Num lado o canavial e os milhos, em outro lado a horta, onde cantava um fino córrego; e sob a rama frondosa de robusta mangueira agasalhava-se o paiol modesto; mais adiante, o cercado onde berrava a cabra leiteira, o galinheiro e a ceva.

Amâncio era homem de cinquenta anos, moreno e robusto, de olhos vivos, barbas e cabelos grisalhos. Falava sorrindo com expressão afável, e a boa Lívia, sua esposa, que o acompanhava desde a mocidade, já com a pele enrugada e a cabeça toda branca, parecia mais velha do que ele.

Quando entramos na sala da pobre gente, fora na mata, as cigarras cantavam, e as pombas punham uma nota de melancolia no crepúsculo.
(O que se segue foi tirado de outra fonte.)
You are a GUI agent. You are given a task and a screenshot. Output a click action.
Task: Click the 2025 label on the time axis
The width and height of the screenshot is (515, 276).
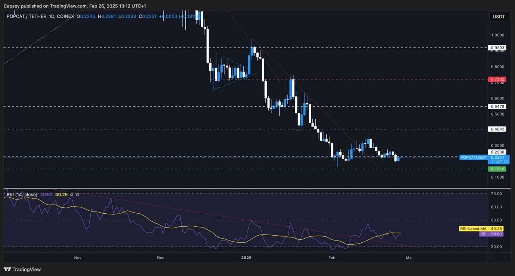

Vendo-nos com a espingarda, e sabendo que pretendíamos passar a noite na montanha para que pudéssemos surpreender a caça na hora em que ela sai pelas trilhas sossegadas, Amâncio ofereceu-nos do que tinha no armário, enquanto a boa Lívia estendia na mesa tosca uma toalha alvíssima, que exalava o suave perfume da erva de São João.

Aceitando o repasto que nos oferecia o honesto lenhador, pusemo-nos à mesa.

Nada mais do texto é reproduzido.